RealTime IT News

IM Threat Center Formed

IMlogic has joined with leaders in the instant messaging and security community to create a new IM Threat Center. The center claims to be the first broad-based initiative to help IM users protect themselves against malware threats.

Security firms McAfee and Sybari, as well as IM network providers AOL, Microsoft and Yahoo have joined IMlogic as part of the effort. The center will help to provide detection for malware, including Spim (Spam over IM), worms, IM-born viruses and malicious code.

Francis deSouza, CEO of IMlogic, told internetnews.com that the initiative is very much an industry collaboration to proactively address the threat of IM malware.

"We're working with the global IM networks to deploy honeypots or listening posts in the IM networks that will watch for spam and malware, and then they'll report them to us," deSouza explained. "If we identify something that is Spam or Malware, we'll let the IM networks know to see if we can squash it at the network layer itself. We'll also update our security partners."

Waltham, Mass.-based IMlogic offers a number of IM security solutions, including its IM Manager solution, which is targeted at enterprises.

Back in September the firm announced a free tool, IM Detector, to detect and block unmanaged IM, P2P and VoIP activity. The new Threat Center will help IMlogic's IM Manager product, deSouza said, but it doesn't stop there.

"We'll also let anybody who signs up on our Web site know via e-mail or IM, and update knowledge base on the Web site," deSouza said. "If you are a consumer who is just getting a notification, as part of the Threat Center we'll actually tell you more information about that threat and how to avoid getting it."

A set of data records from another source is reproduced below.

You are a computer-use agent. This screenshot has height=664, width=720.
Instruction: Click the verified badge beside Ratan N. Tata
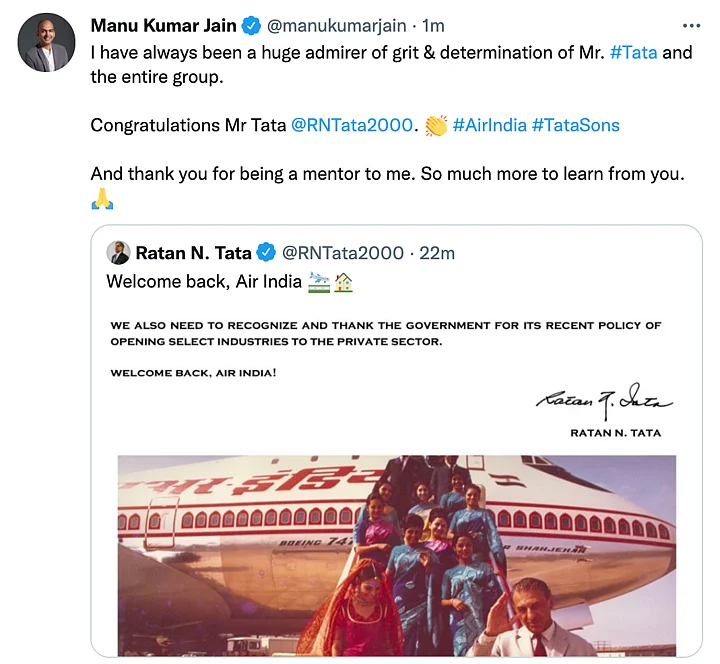pyautogui.click(x=268, y=253)
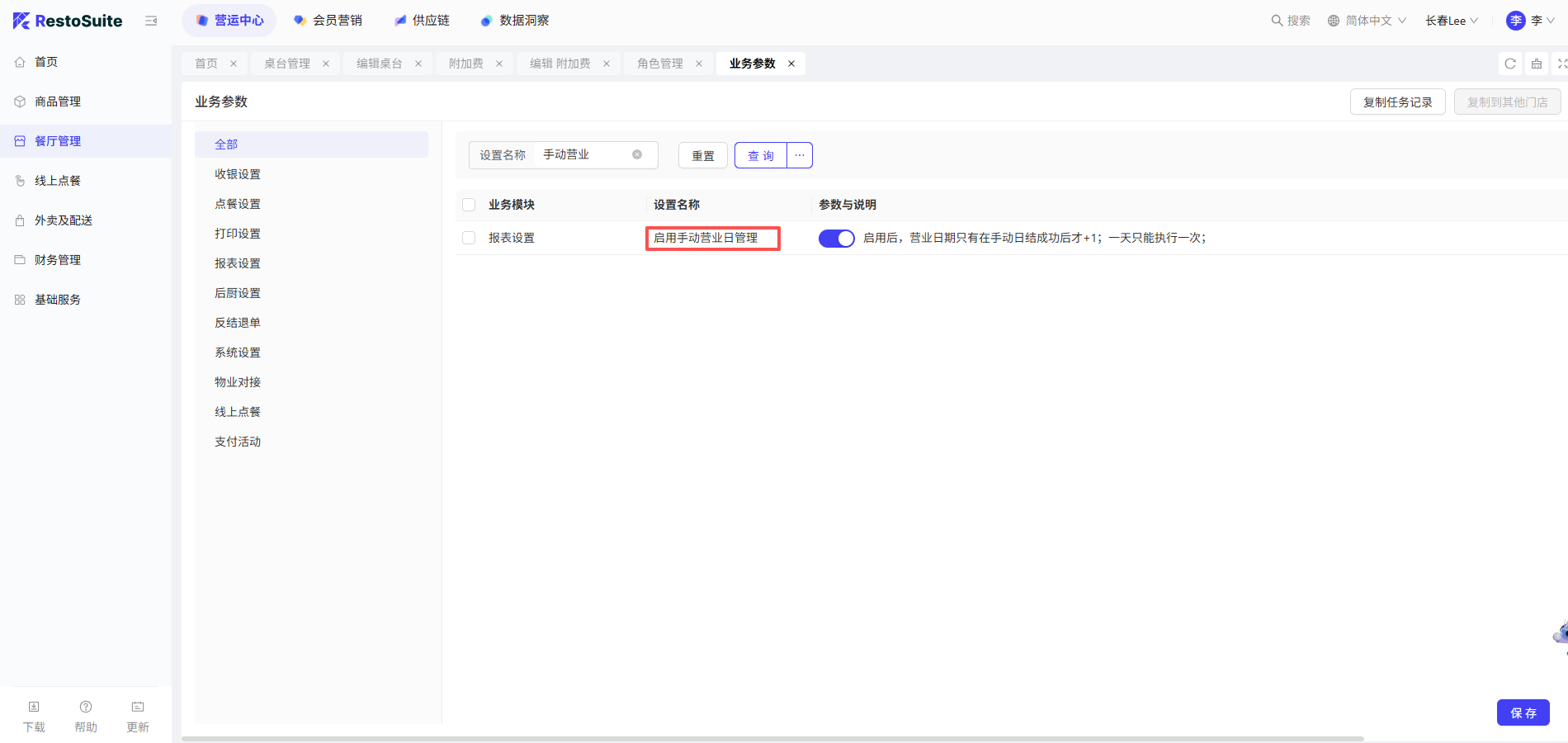Open the 搜索 search icon

tap(1277, 21)
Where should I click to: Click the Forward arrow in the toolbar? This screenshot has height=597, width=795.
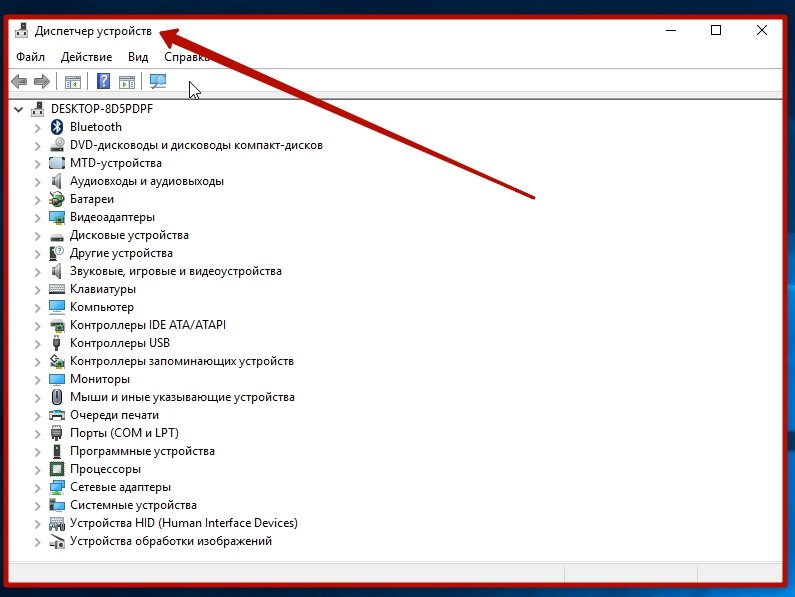point(41,82)
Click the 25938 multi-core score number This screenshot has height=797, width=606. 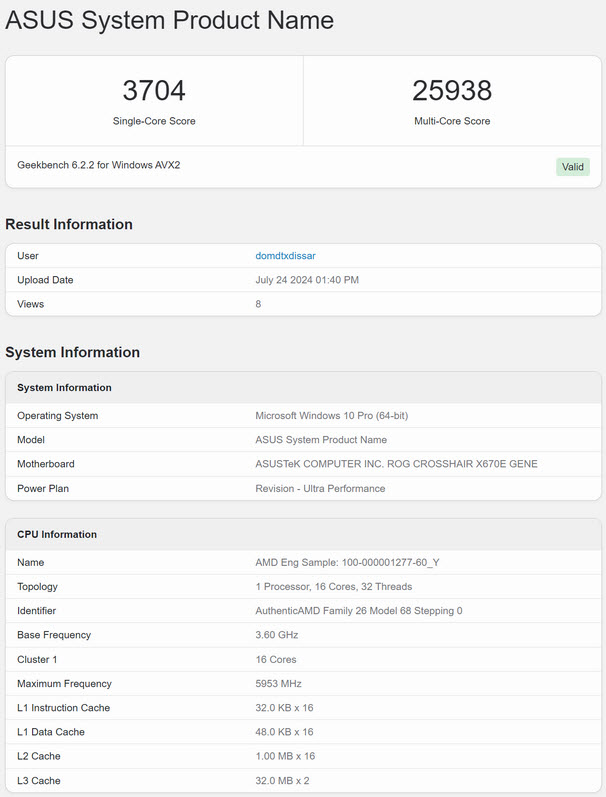tap(452, 91)
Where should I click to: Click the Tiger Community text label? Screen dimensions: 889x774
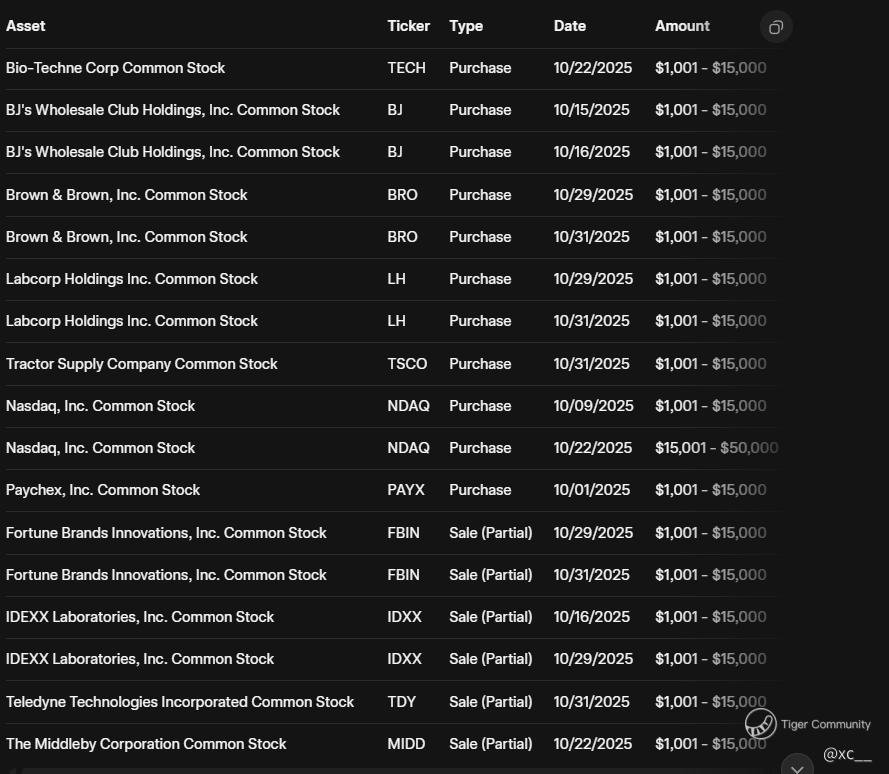coord(825,724)
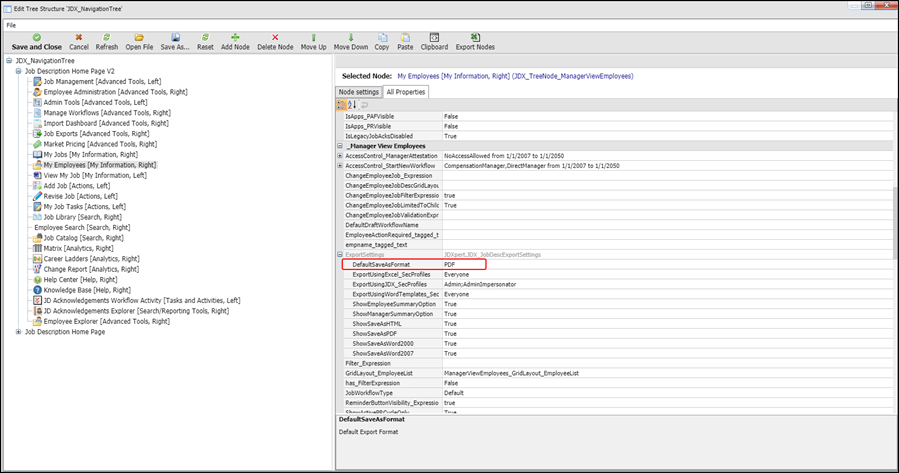Expand the AccessControl_ManagerAttestation property
This screenshot has height=473, width=899.
(340, 156)
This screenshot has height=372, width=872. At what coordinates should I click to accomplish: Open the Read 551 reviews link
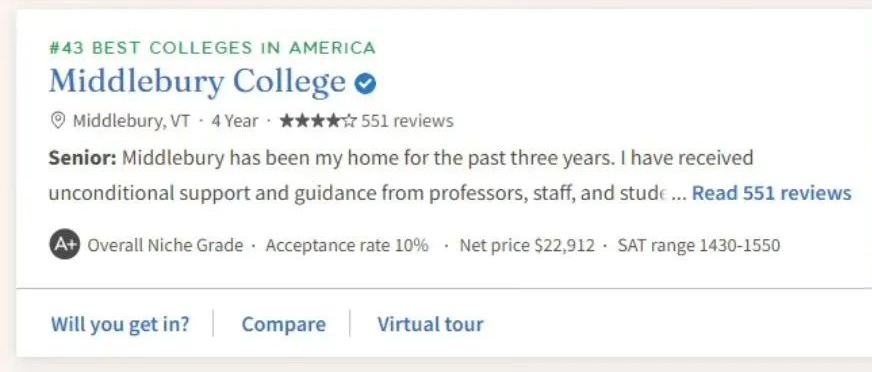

The IMlogic Threat Center is freely available to anyone and is part of IMlogic's overall approach to IM security. "We do believe that a key element of protection is detection," deSouza explained. "We view the Threat Center as the cost of doing business in the security world in which we play."

In November, IMlogic competitor FaceTime Communications launched its own IM security notice initiative. FaceTime's Instant Response Security Team (FIRST) is an information and response unit whose purpose is to identify malicious global IM and P2P activity. The unit also provides countermeasures for the attacks that are supposed to be provided to the IT community as a whole and also via automated product updates to FaceTime customers.

IMlogic's deSouza believes however that there is a fundamentally different approach between his initiative and that undertaken by his competitor in that IMlogic is focused on collaboration with the wider security community through the efforts of partners McAfee, AOL, Yahoo! Microsoft and others.

"Through the honeypots, we are globally watching for malware. We automatically receive traffic from them if a threat emerges," deSouza said. "We really want to make sure that our customers and anybody that signs up to our Web site really benefits from the global security community out there."

According to a recent Radicati Group report, 76 percent of organizations have not deployed a formal IM solution. The SANS Institute in October ranked IM among the 10 vulnerabilities on Windows systems. The risk for not dealing with IM security has not fallen on deaf ears in the IM community, either. AOL recently released a security edition of its AOL Instant Messenger (AIM) 9.0 client.

In IMlogic's view the greatest threat to IM though may well be the emergence of what is referred to as blended threats.

"They may come in via IM and they may go out over e-mail. They may hop between different IM networks or use a P2P client to get out," deSouza said. "So the worrying thing is the new emergence of blended threats that are very capable of jumping between networks."